What to work on. Exactly reproduce the line containing "Given: Sort by the Name column header" and all later lines to the end of the entries, leaving the pictures out of your copy.

Source data.
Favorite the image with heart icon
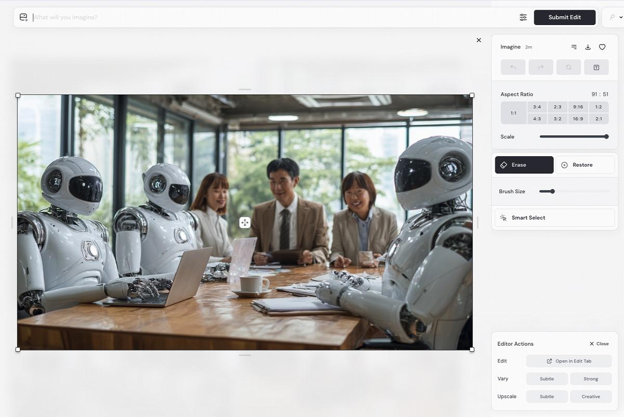This screenshot has height=417, width=624. [602, 47]
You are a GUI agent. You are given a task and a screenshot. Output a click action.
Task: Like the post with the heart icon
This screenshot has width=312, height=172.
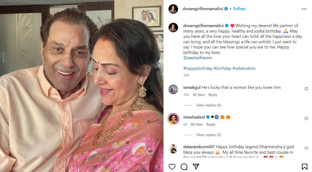point(172,167)
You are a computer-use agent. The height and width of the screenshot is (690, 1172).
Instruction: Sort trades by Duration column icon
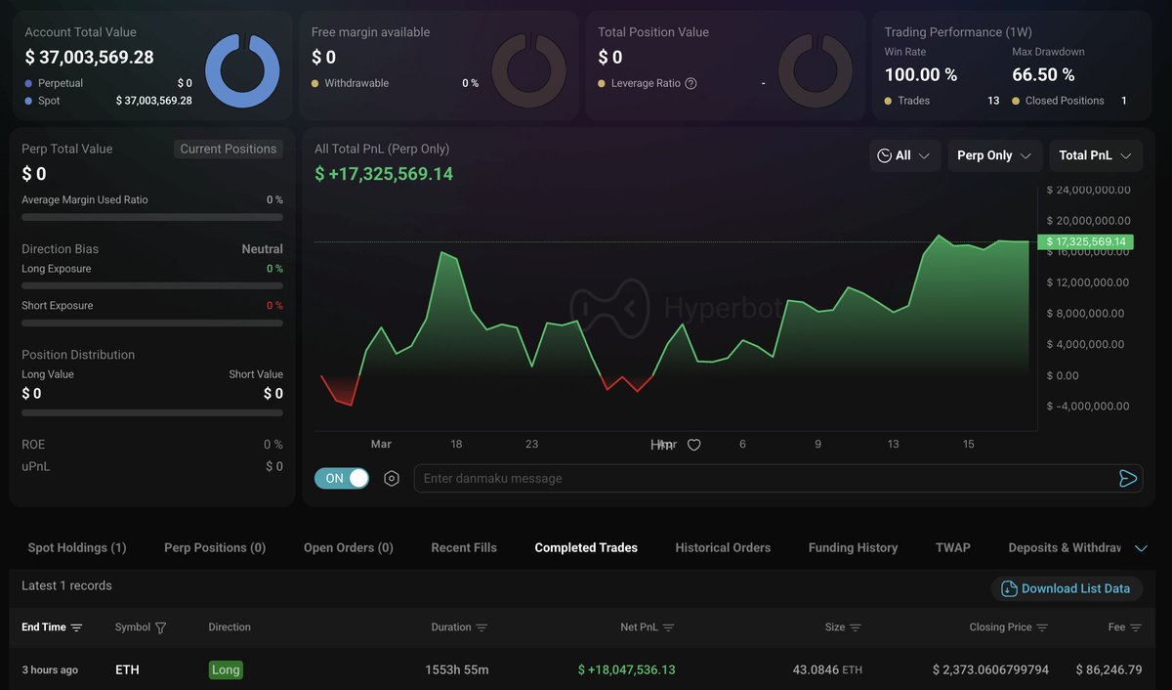[x=481, y=627]
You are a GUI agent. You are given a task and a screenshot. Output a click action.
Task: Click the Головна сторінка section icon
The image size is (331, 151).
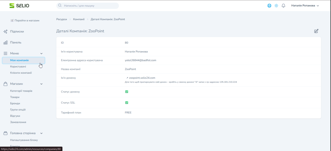tap(5, 133)
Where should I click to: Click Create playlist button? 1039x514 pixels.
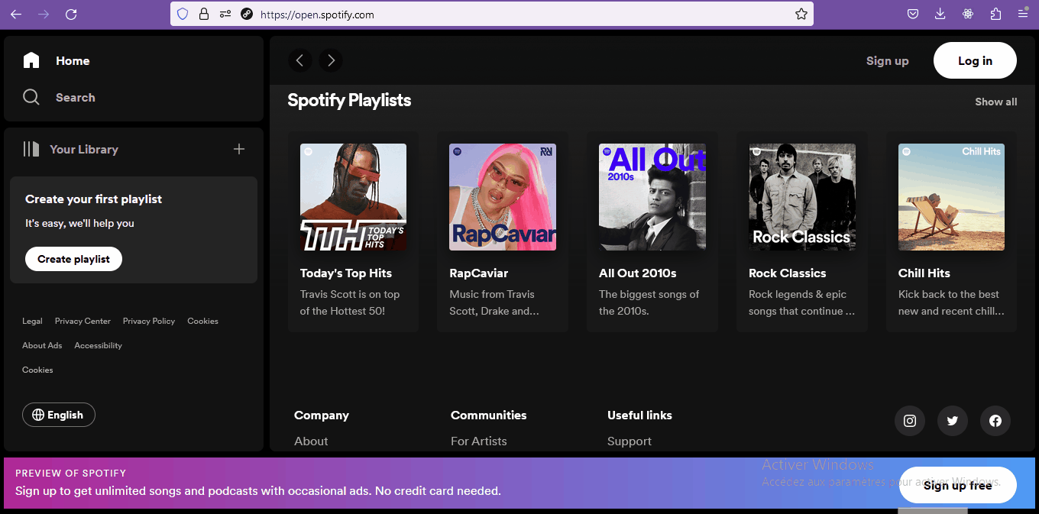[x=73, y=259]
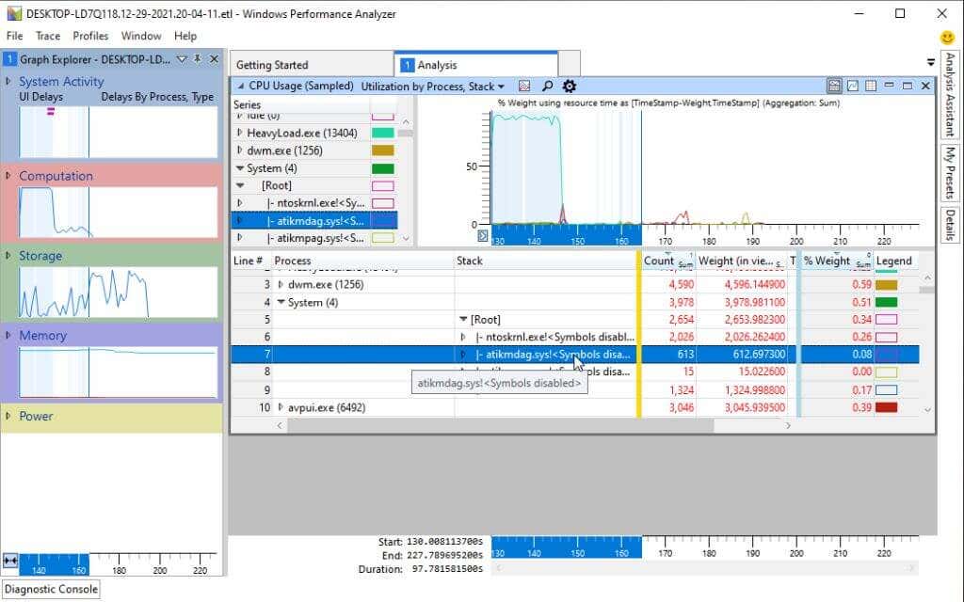This screenshot has height=602, width=964.
Task: Click the graph-type icon beside the CPU Usage title
Action: [523, 86]
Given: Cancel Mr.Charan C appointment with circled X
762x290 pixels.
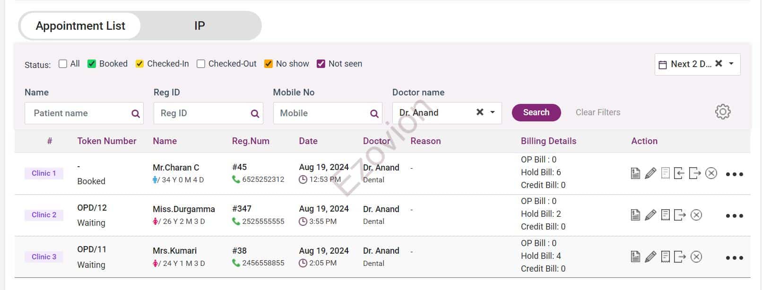Looking at the screenshot, I should (711, 173).
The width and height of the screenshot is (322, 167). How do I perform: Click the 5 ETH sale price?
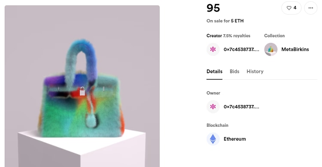[x=237, y=21]
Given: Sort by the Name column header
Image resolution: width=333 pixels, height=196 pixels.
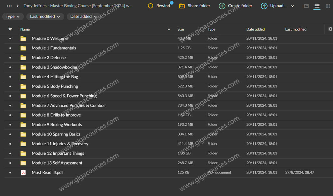Looking at the screenshot, I should click(x=25, y=29).
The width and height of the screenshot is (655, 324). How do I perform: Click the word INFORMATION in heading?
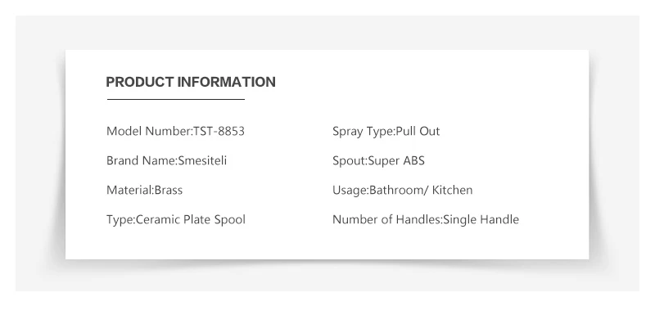[227, 82]
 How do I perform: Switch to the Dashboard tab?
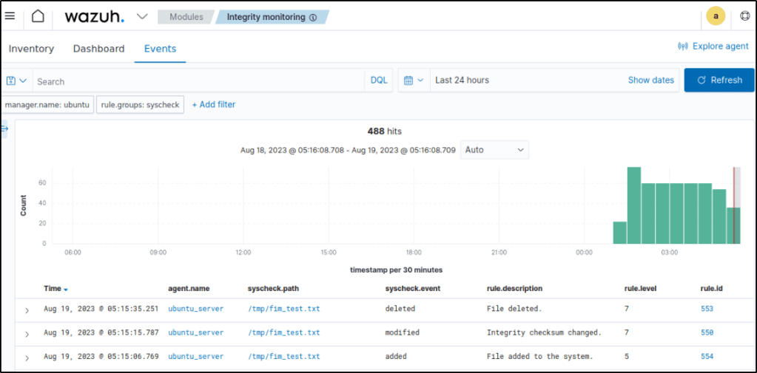point(98,49)
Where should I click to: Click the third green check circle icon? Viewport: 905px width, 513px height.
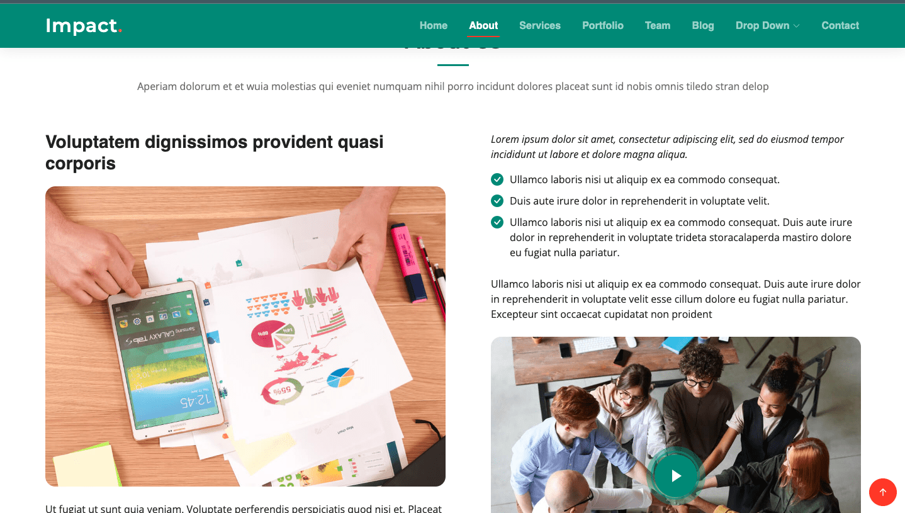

Task answer.
Given: Sort by the Name column header
Image resolution: width=333 pixels, height=196 pixels.
Looking at the screenshot, I should click(x=25, y=29).
The width and height of the screenshot is (655, 324). How do I perform: Click the word INFORMATION in heading?
[227, 82]
 How do I perform: Switch to the Dashboard tab?
point(98,49)
Where should I click to: Click the third green check circle icon? Viewport: 905px width, 513px height.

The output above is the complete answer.